Gaming stocks were hit hard on Monday as China unveiled the strictest-ever rules limiting kids’ gaming time.
China’s Gaming regulation
On Monday, China’s National Press and Publication Administration announced additional severe regulations to combat gaming addiction. The new regulations prohibit anybody under the age of 18 from playing video games during the school week and limit them to one hour per day on Fridays, weekends, and holidays.
The new restrictions, which went into effect on Monday, are part of a dramatic shift by Beijing to tighten control over society and key areas of the economy, like technology, education, and real estate, following years of rapid development.
The limitations, which apply to all devices, including phones, are a major setback for a worldwide gaming business that serves tens of millions of young people in the world’s most profitable market.
The National Press and Publication Administration’s (NPPA) regulations come as part of Beijing’s larger crackdown on China’s internet behemoths, such as Alibaba Group and Tencent Holdings. The drive to halt the “savage expansion” of some firms, as characterized by state media, has knocked tens of billions of dollars off the value of shares sold at home and abroad.
“Teenagers represent the future of our nation,” an anonymous NPPA spokesman was reported as saying by Xinhua. “Protecting minors’ physical and mental health is linked to the people’s essential interests and the development of the younger generation in the period of national rejuvenation.”
Gaming firms will be prohibited from offering services to minors in any manner outside of the specified hours and must guarantee that real-name verification procedures are in place, according to the authority overseeing the country’s video game sector.
Under previous laws, China limited the amount of time under the age of 18 may spend playing video games to 1.5 hours on any given day and three hours on holidays. The new regulations quickly became one of the most talked-about issues on Weibo, China’s equivalent of Twitter. Some people praised the changes, while others expressed astonishment at how stringent the limits were.
Gaming stocks suffer
According to analytics firm Newzoo, the Chinese games business will earn an estimated $45.6 billion in sales in 2021, surpassing the United States. The repercussions of the crackdown were felt all across the world.
Prosus, an Amsterdam-listed digital investment firm with a 29 percent interest in Chinese social media and video game business Tencent, was down 1.45%, while Ubisoft and Embracer Group, both European online video game companies, were down over 2%.

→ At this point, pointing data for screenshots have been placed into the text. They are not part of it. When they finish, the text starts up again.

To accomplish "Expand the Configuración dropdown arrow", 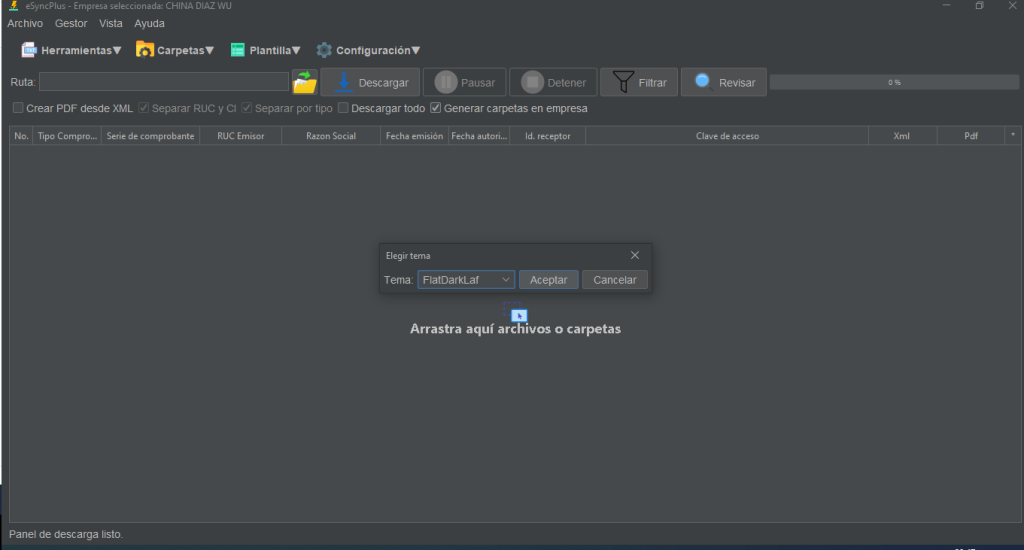I will [x=416, y=50].
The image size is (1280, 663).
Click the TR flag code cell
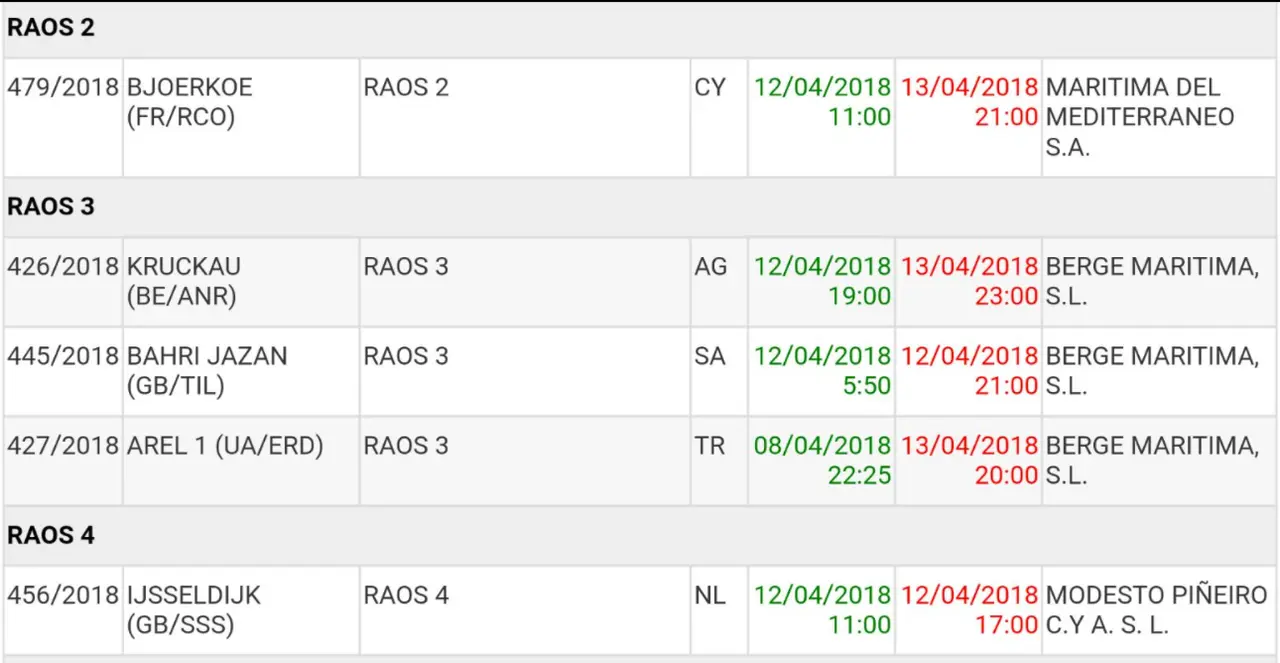pos(710,446)
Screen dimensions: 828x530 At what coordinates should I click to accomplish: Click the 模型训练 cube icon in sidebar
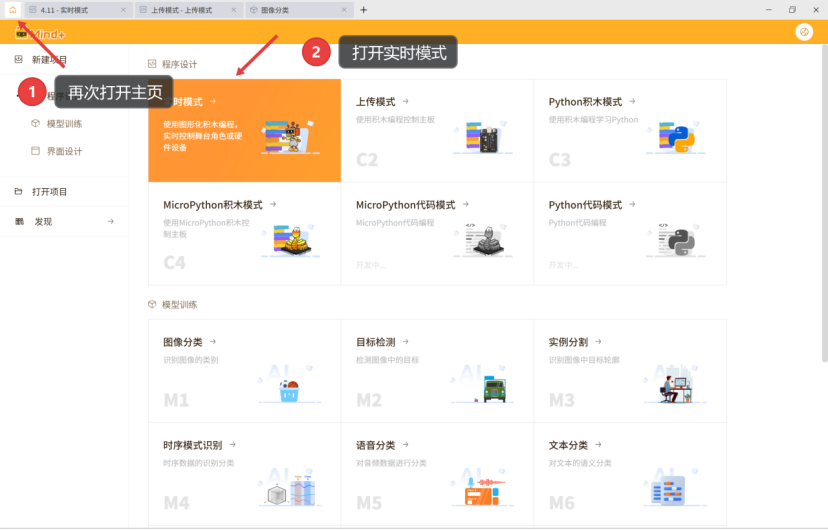click(x=36, y=124)
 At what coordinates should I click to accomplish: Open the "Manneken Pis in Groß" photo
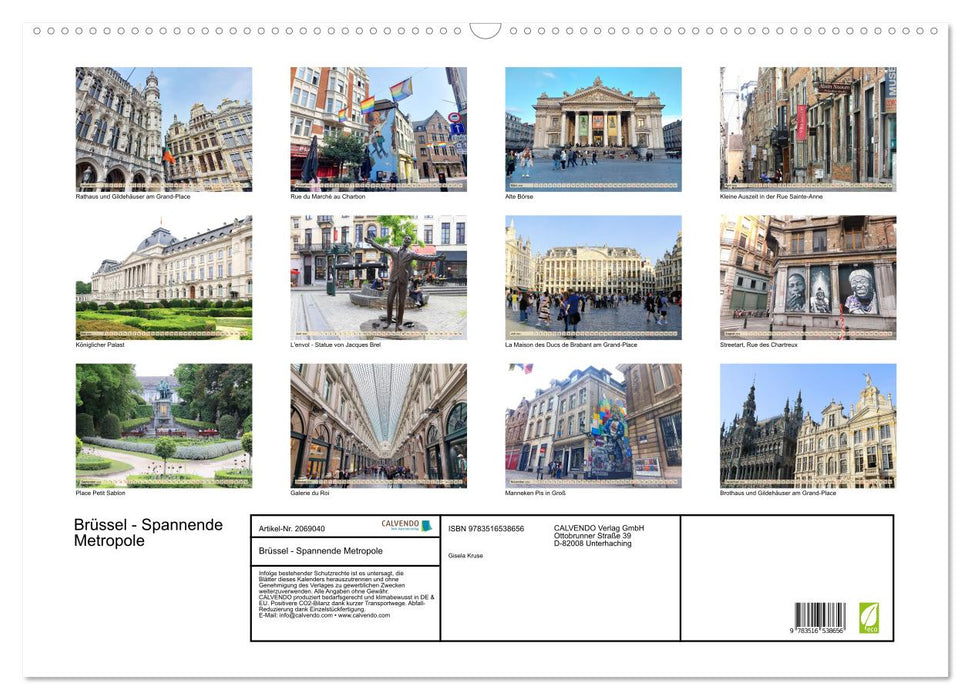click(x=592, y=425)
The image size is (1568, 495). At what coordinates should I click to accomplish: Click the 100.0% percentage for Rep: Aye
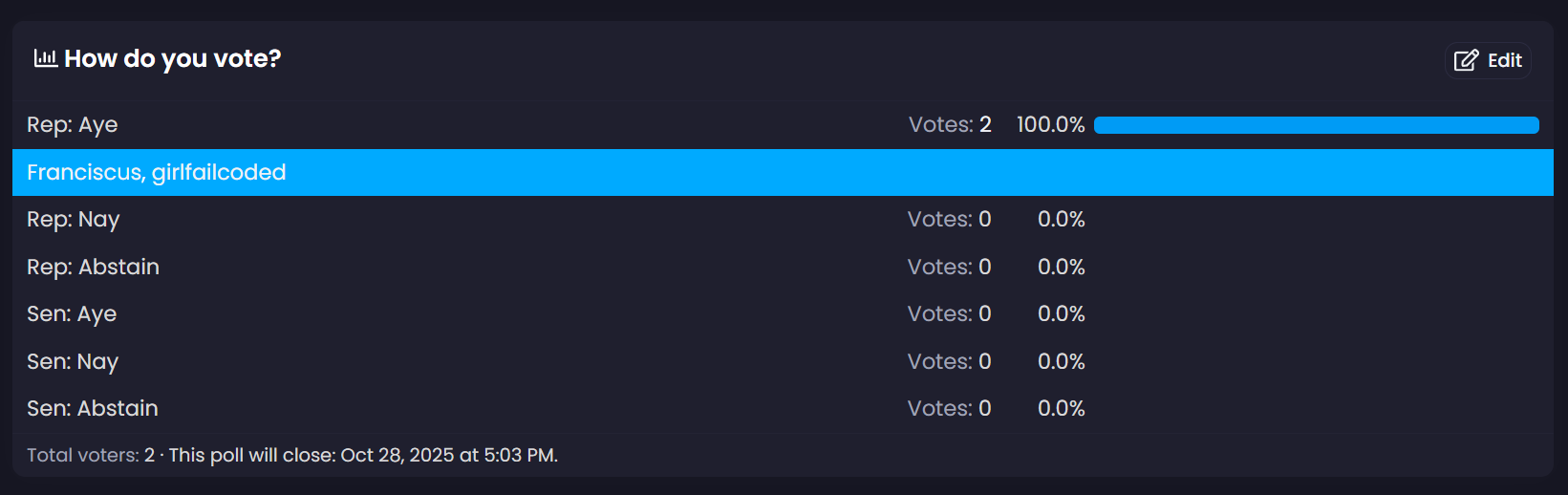point(1050,125)
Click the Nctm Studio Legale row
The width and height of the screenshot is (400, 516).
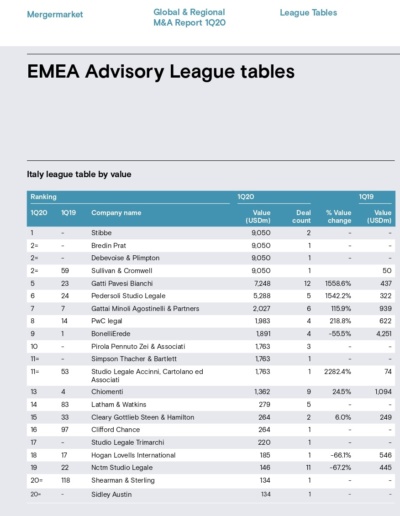click(x=211, y=468)
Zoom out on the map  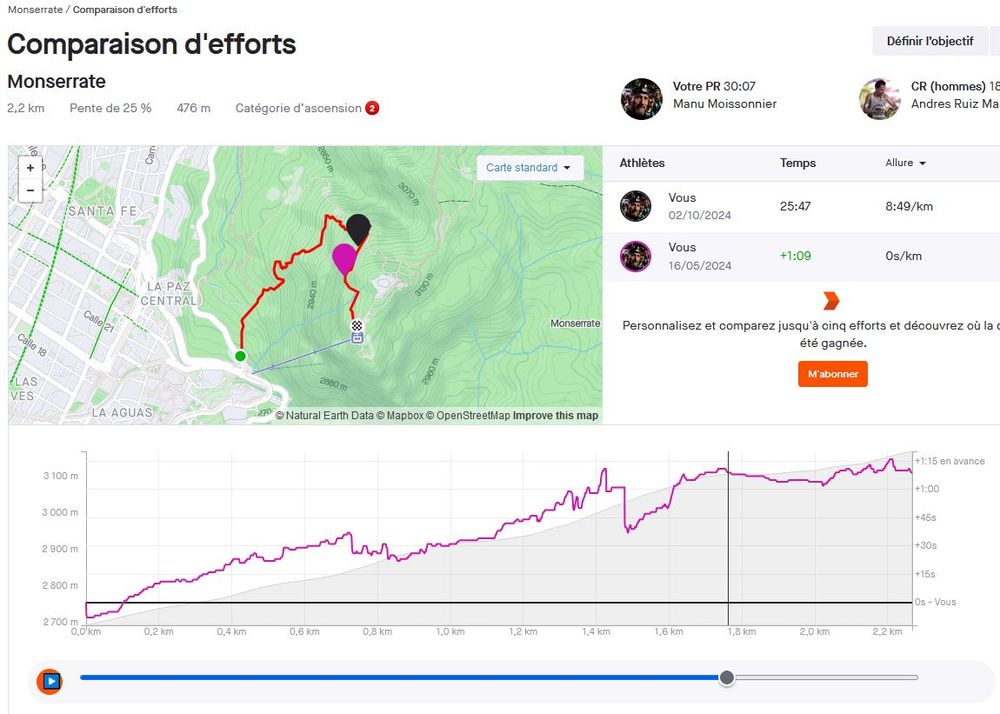[30, 190]
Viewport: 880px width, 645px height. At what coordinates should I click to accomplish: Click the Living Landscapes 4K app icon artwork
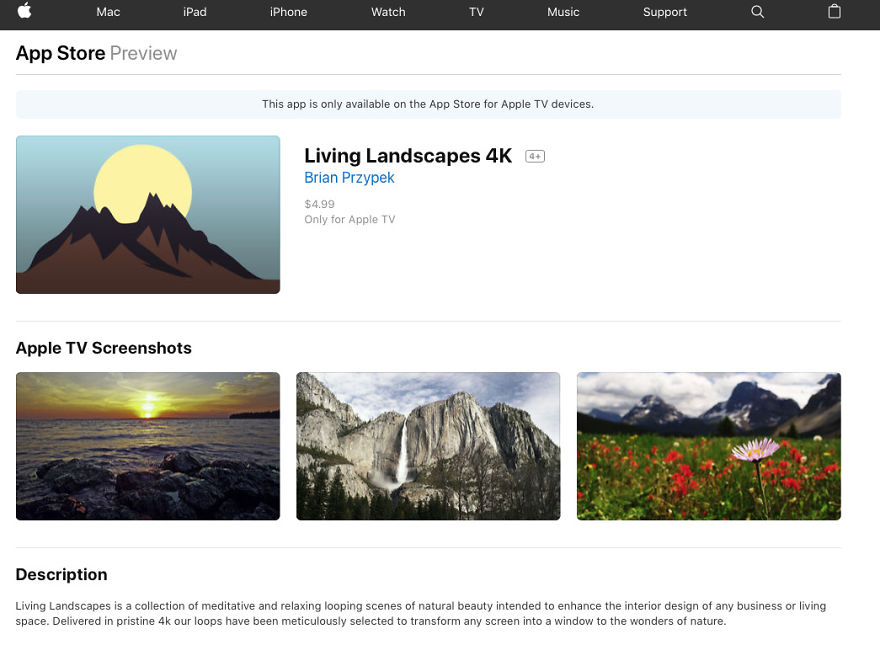click(x=147, y=214)
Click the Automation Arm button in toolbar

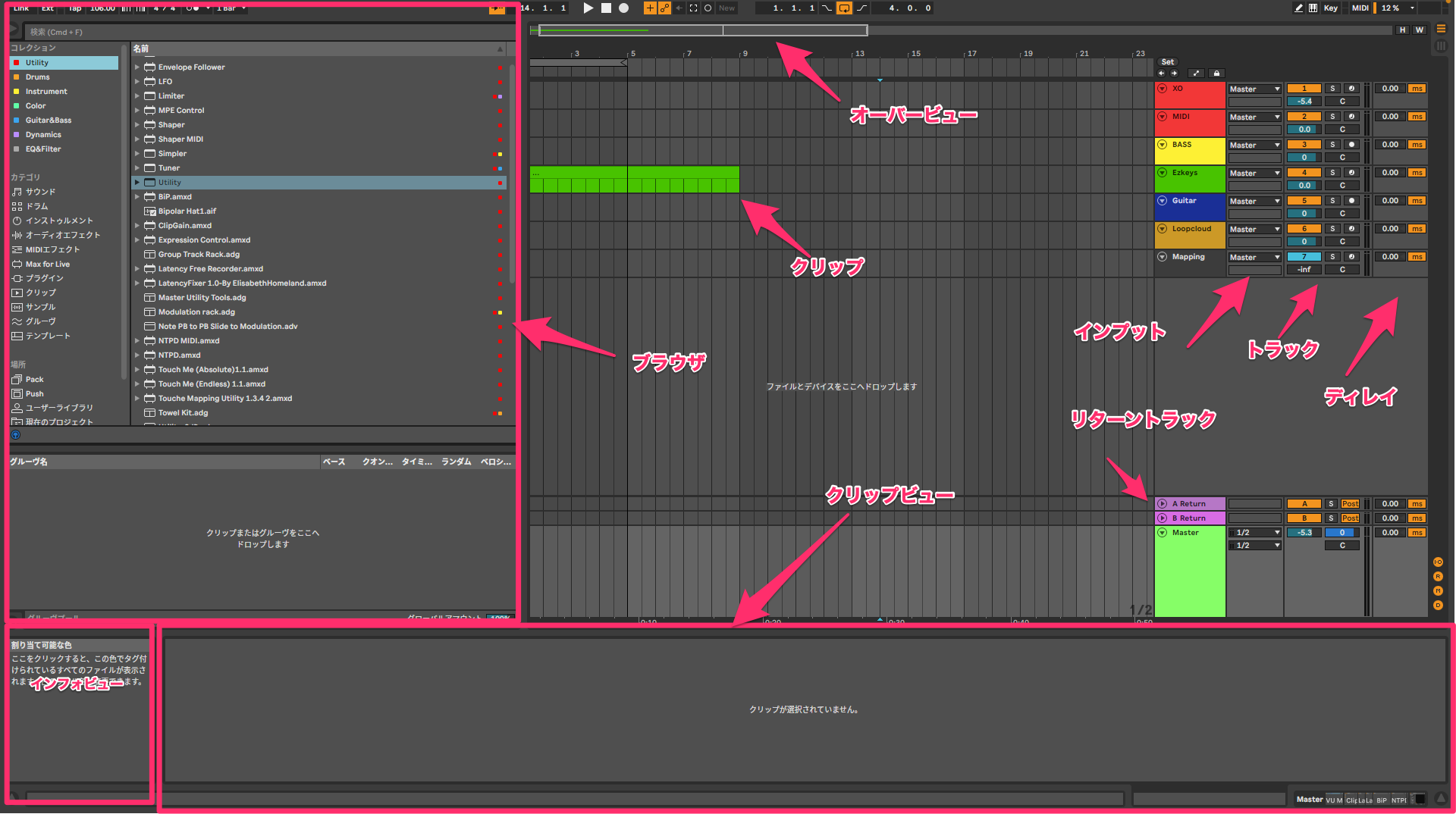coord(664,8)
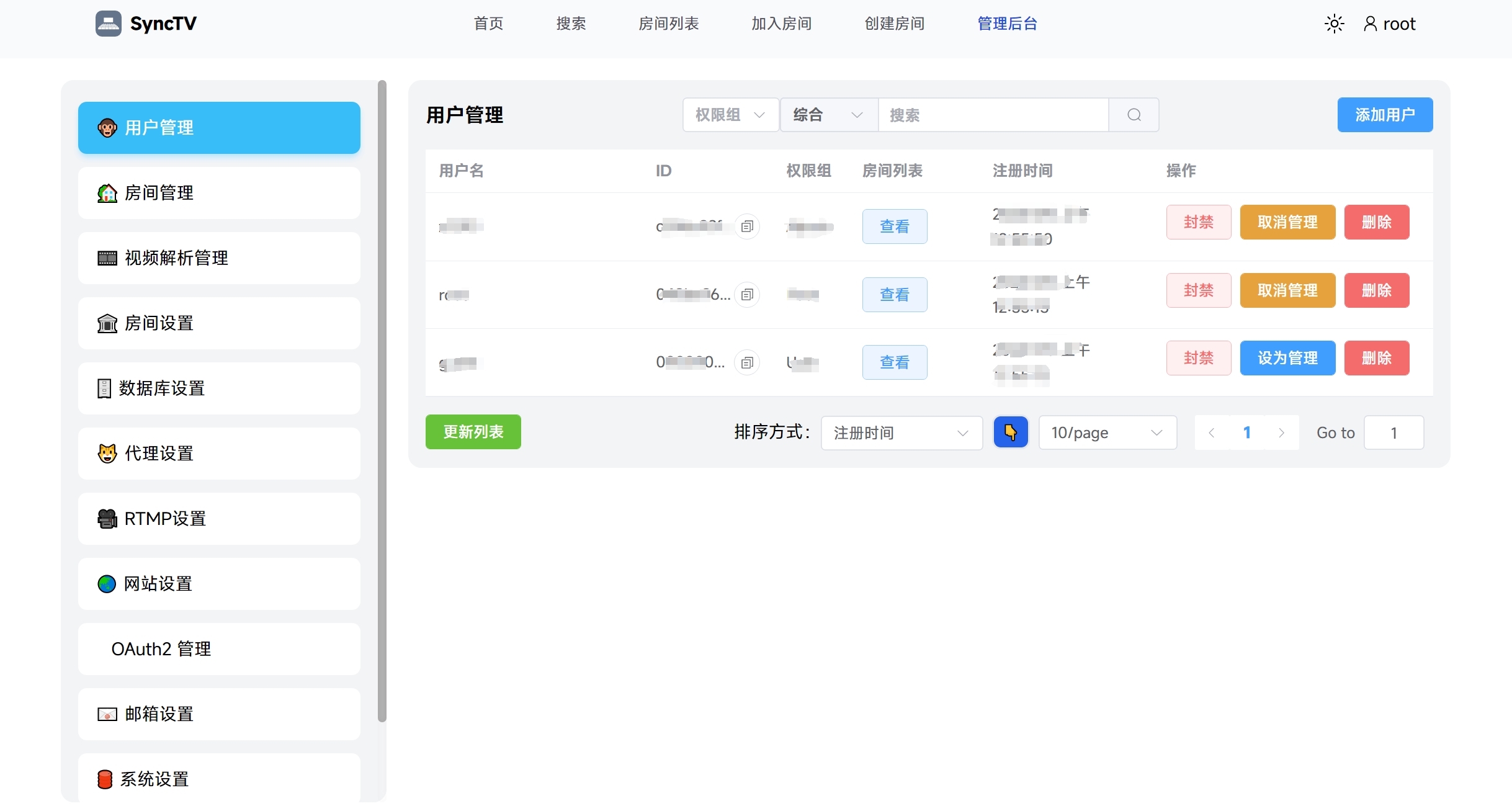This screenshot has height=811, width=1512.
Task: Toggle sort direction with pointer icon
Action: (1010, 432)
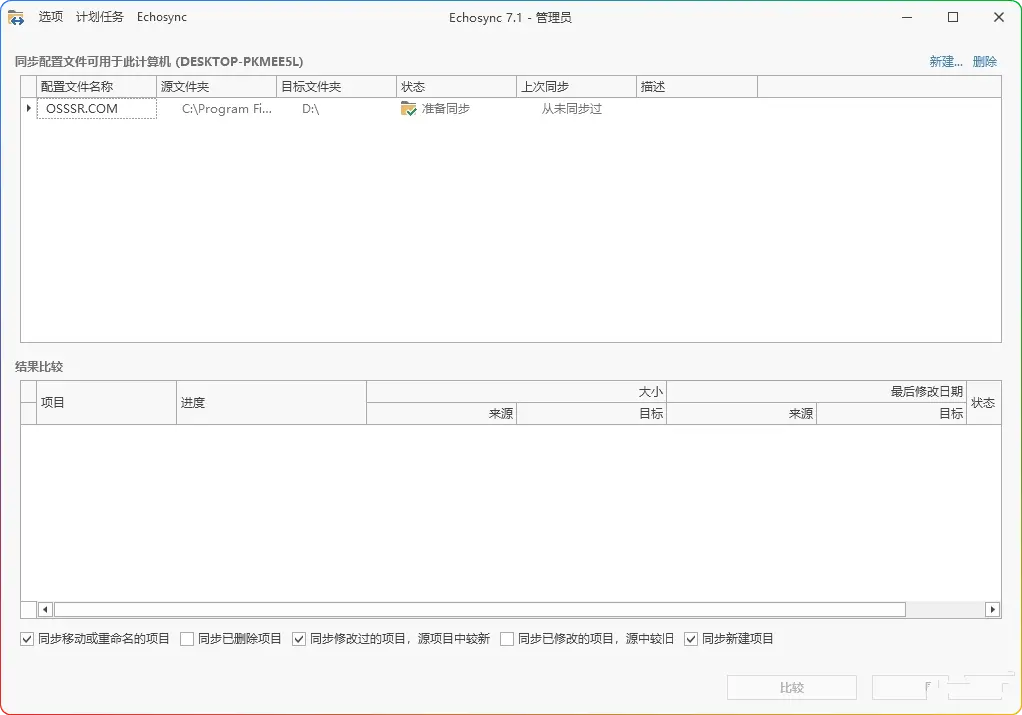
Task: Uncheck 同步新建项目 checkbox
Action: click(691, 639)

In pre-market trading in the United States, shares of Chinese gaming companies fell, with NetEase plunging nearly 6% and mobile game producer Bilibili losing 3%. According to official media, 62.5 percent of Chinese minors play online games often, and 13.2 percent of underage mobile game players play for more than two hours each day on working days.
In recent weeks, gaming businesses have been on edge as state media has criticized gaming addiction among young people, implying a regulatory crackdown. This month, a state-run news site referred to online games as “spiritual opium” and referenced Tencent’s “Honor of Kings” in an article calling for tougher regulations, sending shares of the world’s largest gaming company by revenue down.
Tencent later announced additional steps, beginning with Honor of Kings, to decrease the amount of time and money children spend playing games. Its president also stated that the company was working with regulators to see whether there was a method to restrict the overall amount of time kids spend on gaming across all titles.
According to Xinhua, the NPPA regulator will boost the frequency and intensity of inspections of online gaming businesses to guarantee that time restrictions and anti-addiction mechanisms are in place.
It went on to say that parents and teachers were crucial in preventing gaming addiction.